* _Blocco di testo_
###

Nella colletta preghiamo il Signore che, come oggi al fulgore d’una stella ha rivelato il suo Unigenito ai Gentili, cosi noi che già lo conosciamo per la fede, possiamo giungere a contemplare la luce dell’essenza divina.
La lezione è tratta da Isaia (lX, 1-6), ove si descrive la vocazione dei Gentili alla fede ed alla cittadinanza nel regno messianico. Le tenebre del peccato ricoprono la terra, ma nella Chiesa risplende viva luce divina, alla quale dirigeranno il loro sguardo tutti i popoli. Le nazioni faranno a gara ad entrare a parte della gran famiglia cattolica, e la lode del Signore echeggerà su tutto l’universo.
Il verso graduale é tratto dalla medesima pericope d’Isaia, e descrive le nazioni che accorrono alla culla del Messia, recando oro e incenso. La strofa alleluiatica, invece, deriva da san Matteo (II), là dove i Magi narrano d’esser venuti ad adorare il Messia in seguito all’apparizione della stella. È sempre la fede che illumina la strada nostra verso Dio, in modo che senza di essa non si può piacere a Lui.

###

* _Un blocco di dati_
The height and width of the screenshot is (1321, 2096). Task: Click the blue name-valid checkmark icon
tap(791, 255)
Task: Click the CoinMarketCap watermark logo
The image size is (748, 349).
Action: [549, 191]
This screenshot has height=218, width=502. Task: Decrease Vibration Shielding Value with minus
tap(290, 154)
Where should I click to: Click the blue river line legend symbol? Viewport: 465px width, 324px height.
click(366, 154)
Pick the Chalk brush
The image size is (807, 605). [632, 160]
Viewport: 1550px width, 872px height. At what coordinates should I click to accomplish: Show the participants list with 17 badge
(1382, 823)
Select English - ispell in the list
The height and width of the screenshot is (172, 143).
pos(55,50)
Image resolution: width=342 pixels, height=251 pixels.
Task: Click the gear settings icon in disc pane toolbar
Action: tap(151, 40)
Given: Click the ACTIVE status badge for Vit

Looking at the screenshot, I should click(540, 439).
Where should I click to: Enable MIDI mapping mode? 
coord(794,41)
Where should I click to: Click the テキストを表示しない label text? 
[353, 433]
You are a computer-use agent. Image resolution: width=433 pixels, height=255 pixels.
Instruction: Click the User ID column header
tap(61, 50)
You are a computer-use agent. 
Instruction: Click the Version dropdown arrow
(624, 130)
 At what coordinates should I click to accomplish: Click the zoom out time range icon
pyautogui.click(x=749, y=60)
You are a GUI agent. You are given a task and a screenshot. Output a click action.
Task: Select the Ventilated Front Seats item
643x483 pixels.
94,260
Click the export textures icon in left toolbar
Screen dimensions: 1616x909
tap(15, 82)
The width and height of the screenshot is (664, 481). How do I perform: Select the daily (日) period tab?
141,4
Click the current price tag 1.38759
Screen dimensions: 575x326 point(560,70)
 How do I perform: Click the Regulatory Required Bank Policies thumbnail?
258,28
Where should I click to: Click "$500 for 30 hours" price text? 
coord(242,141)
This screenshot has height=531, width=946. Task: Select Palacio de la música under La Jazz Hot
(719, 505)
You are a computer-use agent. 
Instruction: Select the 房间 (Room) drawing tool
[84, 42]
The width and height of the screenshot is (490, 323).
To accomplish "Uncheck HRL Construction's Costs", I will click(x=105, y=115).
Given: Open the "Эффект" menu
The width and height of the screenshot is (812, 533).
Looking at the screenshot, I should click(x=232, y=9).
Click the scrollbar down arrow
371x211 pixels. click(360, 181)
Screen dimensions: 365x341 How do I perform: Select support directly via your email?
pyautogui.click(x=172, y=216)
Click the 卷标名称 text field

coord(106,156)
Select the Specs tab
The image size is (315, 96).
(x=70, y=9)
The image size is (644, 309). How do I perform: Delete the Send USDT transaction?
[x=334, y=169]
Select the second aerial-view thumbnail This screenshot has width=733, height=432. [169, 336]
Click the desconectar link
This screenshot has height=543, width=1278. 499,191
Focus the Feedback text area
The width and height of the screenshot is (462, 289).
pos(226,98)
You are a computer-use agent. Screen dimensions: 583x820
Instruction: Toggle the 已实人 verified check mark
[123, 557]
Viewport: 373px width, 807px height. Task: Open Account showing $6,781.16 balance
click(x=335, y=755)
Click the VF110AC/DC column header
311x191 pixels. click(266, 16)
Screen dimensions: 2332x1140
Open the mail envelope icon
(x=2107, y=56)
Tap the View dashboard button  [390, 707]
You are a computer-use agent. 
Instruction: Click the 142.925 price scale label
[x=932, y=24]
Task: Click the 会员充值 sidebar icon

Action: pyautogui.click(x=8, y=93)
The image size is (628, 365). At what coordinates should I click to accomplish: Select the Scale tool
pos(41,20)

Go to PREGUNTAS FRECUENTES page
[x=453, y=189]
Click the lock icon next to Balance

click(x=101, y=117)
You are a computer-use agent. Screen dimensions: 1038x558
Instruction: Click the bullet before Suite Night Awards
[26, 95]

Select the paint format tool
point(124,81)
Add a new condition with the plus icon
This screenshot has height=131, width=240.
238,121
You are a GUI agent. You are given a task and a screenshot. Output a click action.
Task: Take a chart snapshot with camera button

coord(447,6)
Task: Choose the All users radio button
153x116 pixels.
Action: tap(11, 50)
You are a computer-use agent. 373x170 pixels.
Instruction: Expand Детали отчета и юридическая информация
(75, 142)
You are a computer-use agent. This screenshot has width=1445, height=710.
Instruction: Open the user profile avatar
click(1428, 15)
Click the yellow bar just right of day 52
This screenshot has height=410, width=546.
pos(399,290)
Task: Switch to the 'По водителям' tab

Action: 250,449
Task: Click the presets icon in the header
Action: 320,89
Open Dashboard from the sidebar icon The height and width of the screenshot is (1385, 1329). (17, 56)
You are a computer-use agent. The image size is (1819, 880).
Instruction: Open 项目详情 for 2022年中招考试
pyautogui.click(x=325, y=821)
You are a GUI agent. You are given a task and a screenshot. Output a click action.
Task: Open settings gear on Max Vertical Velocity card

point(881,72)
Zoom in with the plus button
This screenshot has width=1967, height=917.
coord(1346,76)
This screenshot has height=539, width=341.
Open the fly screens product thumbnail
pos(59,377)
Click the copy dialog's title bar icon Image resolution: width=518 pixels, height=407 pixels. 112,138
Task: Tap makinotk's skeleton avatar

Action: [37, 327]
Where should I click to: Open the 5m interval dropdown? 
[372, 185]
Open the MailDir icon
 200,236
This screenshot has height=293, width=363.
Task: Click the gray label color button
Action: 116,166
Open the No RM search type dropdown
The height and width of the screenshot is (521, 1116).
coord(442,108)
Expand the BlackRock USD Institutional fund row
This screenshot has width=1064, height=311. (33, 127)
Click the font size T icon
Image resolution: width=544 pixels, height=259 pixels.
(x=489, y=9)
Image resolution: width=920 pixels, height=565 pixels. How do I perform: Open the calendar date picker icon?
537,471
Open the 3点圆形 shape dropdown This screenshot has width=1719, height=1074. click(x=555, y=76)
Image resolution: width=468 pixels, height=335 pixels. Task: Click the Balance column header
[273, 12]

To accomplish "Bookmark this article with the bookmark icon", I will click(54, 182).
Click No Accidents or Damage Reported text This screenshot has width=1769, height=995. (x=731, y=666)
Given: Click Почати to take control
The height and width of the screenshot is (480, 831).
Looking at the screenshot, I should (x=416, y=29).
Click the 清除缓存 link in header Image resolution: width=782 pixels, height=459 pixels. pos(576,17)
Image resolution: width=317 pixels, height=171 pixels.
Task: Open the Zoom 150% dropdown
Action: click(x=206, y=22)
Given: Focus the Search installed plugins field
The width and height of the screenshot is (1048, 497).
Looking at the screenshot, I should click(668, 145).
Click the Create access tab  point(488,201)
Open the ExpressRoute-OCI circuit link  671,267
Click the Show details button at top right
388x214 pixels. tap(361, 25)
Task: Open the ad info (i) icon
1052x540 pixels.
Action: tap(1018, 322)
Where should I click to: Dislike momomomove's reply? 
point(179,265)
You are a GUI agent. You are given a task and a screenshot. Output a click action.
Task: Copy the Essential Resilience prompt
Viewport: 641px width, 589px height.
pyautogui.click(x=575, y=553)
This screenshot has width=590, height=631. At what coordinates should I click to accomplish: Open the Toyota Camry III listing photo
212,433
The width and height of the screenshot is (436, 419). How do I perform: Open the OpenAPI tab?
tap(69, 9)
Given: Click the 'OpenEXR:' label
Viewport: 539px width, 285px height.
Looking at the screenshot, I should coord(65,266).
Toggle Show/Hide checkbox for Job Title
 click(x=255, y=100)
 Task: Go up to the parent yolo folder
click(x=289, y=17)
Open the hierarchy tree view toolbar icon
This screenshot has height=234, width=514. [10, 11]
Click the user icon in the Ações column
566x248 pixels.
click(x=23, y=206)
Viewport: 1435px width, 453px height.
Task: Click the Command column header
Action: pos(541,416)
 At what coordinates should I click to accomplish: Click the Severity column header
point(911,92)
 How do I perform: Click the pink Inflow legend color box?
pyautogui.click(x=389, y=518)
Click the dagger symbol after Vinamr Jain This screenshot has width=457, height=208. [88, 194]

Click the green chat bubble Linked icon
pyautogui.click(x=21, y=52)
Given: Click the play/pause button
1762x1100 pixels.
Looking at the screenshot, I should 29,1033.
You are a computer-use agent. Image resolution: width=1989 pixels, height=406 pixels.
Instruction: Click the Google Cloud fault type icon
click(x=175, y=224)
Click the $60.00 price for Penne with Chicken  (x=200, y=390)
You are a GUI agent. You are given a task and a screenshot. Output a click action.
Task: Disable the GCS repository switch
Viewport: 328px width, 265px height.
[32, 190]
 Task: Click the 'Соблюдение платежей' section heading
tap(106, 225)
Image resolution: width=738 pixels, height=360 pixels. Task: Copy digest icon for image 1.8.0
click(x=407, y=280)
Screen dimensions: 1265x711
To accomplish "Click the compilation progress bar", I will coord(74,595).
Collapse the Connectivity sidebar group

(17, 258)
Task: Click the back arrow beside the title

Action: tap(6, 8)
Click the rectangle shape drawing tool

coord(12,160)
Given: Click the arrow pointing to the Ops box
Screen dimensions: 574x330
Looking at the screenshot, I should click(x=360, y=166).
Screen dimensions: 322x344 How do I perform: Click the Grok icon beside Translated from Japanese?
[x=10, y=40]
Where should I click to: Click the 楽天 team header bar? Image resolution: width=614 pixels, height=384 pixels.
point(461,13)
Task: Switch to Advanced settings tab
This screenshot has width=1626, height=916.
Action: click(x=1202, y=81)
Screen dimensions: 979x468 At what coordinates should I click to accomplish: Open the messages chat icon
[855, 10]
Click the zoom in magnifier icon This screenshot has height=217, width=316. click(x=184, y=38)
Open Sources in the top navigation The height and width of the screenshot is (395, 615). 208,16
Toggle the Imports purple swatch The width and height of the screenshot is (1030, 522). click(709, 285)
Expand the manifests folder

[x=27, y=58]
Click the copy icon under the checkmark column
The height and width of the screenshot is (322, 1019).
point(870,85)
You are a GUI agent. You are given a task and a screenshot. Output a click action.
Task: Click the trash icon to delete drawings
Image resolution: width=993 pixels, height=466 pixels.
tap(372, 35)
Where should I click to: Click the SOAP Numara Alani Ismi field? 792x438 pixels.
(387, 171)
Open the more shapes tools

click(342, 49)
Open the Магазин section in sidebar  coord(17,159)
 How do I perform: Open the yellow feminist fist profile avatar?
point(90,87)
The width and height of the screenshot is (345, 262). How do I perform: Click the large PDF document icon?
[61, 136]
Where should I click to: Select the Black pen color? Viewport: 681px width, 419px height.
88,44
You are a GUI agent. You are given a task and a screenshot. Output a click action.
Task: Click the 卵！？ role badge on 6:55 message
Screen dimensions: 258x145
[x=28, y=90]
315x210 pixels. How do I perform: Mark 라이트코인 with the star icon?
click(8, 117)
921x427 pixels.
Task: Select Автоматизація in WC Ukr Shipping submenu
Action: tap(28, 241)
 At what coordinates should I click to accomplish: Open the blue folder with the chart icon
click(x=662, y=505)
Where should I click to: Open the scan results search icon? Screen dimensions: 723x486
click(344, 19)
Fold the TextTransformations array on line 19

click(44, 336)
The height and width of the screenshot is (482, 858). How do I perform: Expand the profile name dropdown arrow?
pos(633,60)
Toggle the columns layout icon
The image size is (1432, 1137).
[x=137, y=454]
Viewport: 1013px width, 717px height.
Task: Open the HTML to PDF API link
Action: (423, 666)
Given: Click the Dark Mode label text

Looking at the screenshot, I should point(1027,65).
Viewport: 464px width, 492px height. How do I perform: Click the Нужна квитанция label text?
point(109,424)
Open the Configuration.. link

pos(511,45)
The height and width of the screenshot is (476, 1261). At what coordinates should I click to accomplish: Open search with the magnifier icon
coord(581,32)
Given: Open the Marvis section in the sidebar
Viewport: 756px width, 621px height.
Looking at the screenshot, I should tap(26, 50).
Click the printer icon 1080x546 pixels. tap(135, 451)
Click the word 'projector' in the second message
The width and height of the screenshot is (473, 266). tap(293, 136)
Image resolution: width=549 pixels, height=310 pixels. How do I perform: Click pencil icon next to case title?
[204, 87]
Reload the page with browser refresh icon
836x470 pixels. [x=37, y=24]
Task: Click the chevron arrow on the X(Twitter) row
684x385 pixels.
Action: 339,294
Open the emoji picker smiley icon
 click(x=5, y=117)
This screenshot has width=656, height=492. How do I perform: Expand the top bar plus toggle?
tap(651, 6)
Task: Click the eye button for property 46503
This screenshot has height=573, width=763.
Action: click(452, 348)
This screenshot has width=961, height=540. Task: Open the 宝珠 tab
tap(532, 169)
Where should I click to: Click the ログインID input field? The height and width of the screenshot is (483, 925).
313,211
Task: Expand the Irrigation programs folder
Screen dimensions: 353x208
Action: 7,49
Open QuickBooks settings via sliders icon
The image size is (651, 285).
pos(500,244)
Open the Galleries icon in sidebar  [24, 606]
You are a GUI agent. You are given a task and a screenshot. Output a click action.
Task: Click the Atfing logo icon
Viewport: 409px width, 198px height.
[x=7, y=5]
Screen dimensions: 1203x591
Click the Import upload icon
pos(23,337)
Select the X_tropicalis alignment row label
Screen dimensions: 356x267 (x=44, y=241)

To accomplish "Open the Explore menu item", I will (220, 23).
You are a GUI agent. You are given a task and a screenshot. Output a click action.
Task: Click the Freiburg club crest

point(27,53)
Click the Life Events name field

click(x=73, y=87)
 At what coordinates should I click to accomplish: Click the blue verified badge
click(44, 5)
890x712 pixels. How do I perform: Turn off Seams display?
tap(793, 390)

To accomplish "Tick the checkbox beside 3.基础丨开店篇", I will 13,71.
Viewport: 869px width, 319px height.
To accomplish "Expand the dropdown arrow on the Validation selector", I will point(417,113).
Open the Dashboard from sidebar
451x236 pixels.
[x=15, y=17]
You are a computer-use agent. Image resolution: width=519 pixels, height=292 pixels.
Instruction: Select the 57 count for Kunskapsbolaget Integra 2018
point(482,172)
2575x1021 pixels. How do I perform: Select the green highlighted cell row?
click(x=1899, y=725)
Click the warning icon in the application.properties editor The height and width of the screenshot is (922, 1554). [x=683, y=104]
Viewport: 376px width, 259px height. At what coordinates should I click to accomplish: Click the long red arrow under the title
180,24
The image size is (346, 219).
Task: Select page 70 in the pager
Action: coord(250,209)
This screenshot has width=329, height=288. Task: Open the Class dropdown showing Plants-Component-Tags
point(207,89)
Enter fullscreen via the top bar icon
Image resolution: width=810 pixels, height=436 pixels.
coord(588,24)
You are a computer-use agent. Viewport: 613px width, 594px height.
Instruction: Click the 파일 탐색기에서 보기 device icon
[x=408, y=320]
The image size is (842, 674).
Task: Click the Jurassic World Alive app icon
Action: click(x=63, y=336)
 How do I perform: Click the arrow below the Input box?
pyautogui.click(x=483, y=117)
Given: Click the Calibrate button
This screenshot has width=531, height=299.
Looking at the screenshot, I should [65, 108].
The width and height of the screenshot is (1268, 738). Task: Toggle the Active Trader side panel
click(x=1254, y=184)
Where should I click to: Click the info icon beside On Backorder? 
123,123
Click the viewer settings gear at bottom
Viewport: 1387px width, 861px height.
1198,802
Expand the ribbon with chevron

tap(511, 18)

###

* _Obiettivo_
Nel commento liturgico, da quale evangelista è tratta la strofa alleluiatica?

* _Risposta completa_
È tratta da san Matteo (II).